Word and element pointing entries:
────────────────

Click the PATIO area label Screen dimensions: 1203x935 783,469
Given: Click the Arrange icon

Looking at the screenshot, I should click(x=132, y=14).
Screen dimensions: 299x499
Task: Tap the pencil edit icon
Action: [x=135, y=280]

────────────────

» Exercise description: Return all of these lines without changing anything.

» Output of the task:
Click the PATIO area label Screen dimensions: 1203x935 783,469
Given: Click the Arrange icon

Looking at the screenshot, I should click(x=132, y=14).
Screen dimensions: 299x499
Task: Tap the pencil edit icon
Action: [x=135, y=280]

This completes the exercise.